Given instruction – Format every line of the records below as one numbered list, skipping any blank lines and leaving the pictures out.

-- START OF Listed records --

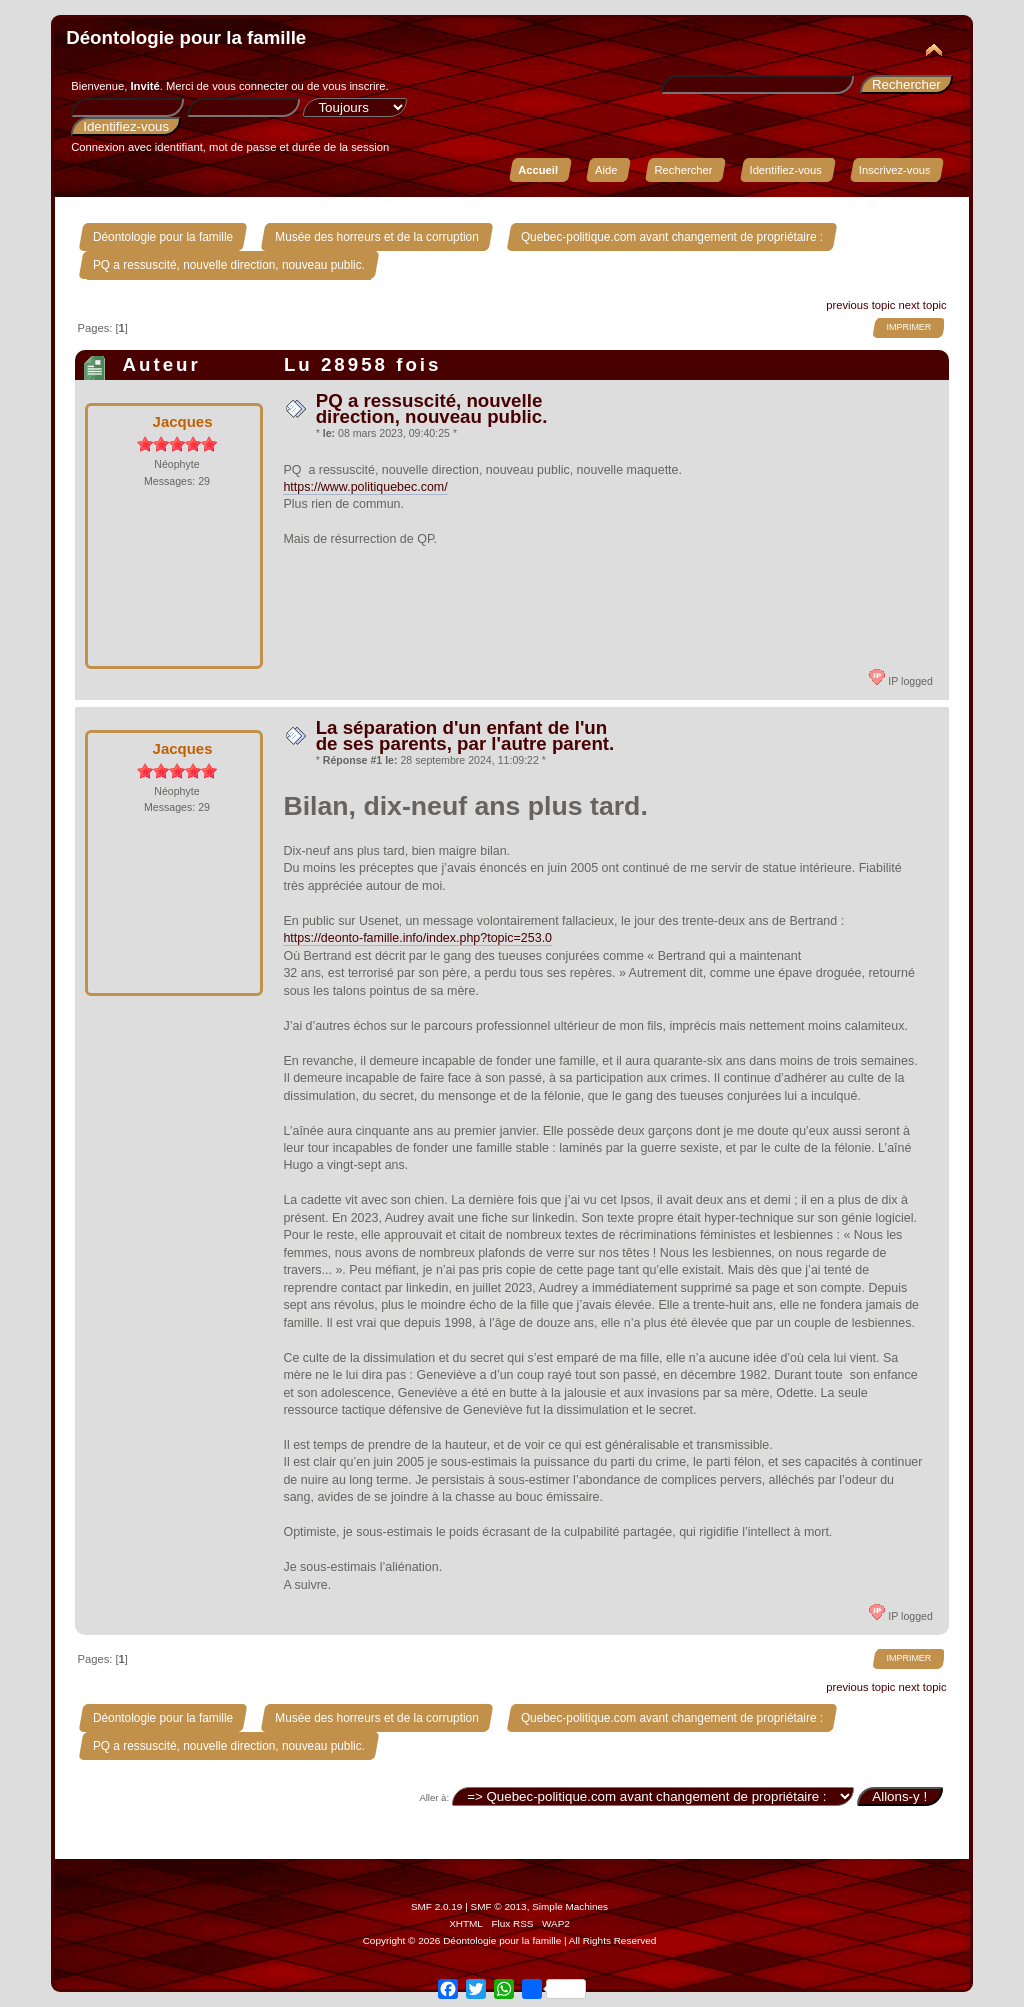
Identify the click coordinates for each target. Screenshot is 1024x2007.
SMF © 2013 (499, 1906)
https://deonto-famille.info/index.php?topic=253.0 (417, 938)
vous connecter (250, 86)
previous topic (860, 305)
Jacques (183, 421)
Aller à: (434, 1797)
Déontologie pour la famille (186, 37)
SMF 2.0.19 (437, 1906)
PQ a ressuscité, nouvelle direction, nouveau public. (432, 408)
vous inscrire (354, 86)
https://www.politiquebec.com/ (365, 487)
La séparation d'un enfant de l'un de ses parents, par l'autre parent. (465, 735)
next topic (923, 305)
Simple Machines (570, 1906)
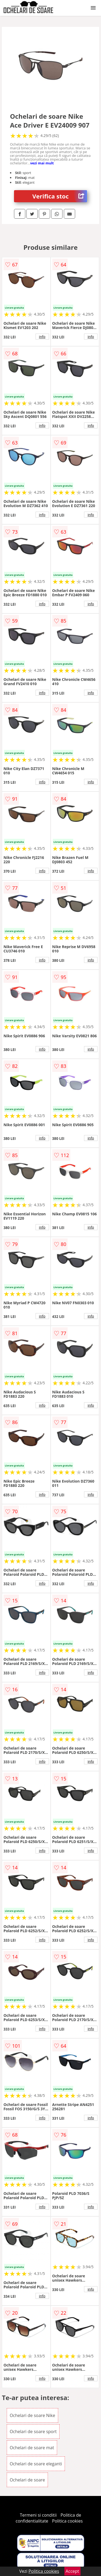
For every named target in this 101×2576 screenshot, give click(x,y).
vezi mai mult (42, 163)
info (42, 336)
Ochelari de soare (27, 2480)
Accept (72, 2571)
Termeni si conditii (38, 2515)
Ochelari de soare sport (33, 2431)
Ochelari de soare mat (32, 2448)
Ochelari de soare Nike (32, 2415)
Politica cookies (67, 2521)
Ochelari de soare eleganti (36, 2464)
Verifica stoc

-- END OF Listed records --

Output of the exercise –
1. Identify the click coordinates for each target. Screenshot is 1024x2007.
2. SMF © 2013 (499, 1906)
3. https://deonto-famille.info/index.php?topic=253.0 (417, 938)
4. vous connecter (250, 86)
5. previous topic (860, 305)
6. Jacques (183, 421)
7. Aller à: (434, 1797)
8. Déontologie pour la famille (186, 37)
9. SMF 2.0.19 (437, 1906)
10. PQ a ressuscité, nouvelle direction, nouveau public. (432, 408)
11. vous inscrire (354, 86)
12. https://www.politiquebec.com/ (365, 487)
13. La séparation d'un enfant de l'un de ses parents, par l'autre parent. (465, 735)
14. next topic (923, 305)
15. Simple Machines (570, 1906)
16. For every named target in this 101×2576 screenshot, give click(x,y).
17. vezi mai mult (42, 163)
18. info (42, 336)
19. Ochelari de soare (27, 2480)
20. Accept (72, 2571)
21. Termeni si conditii (38, 2515)
22. Ochelari de soare sport (33, 2431)
23. Ochelari de soare mat (32, 2448)
24. Ochelari de soare Nike (32, 2415)
25. Politica cookies (67, 2521)
26. Ochelari de soare eleganti (36, 2464)
27. Verifica stoc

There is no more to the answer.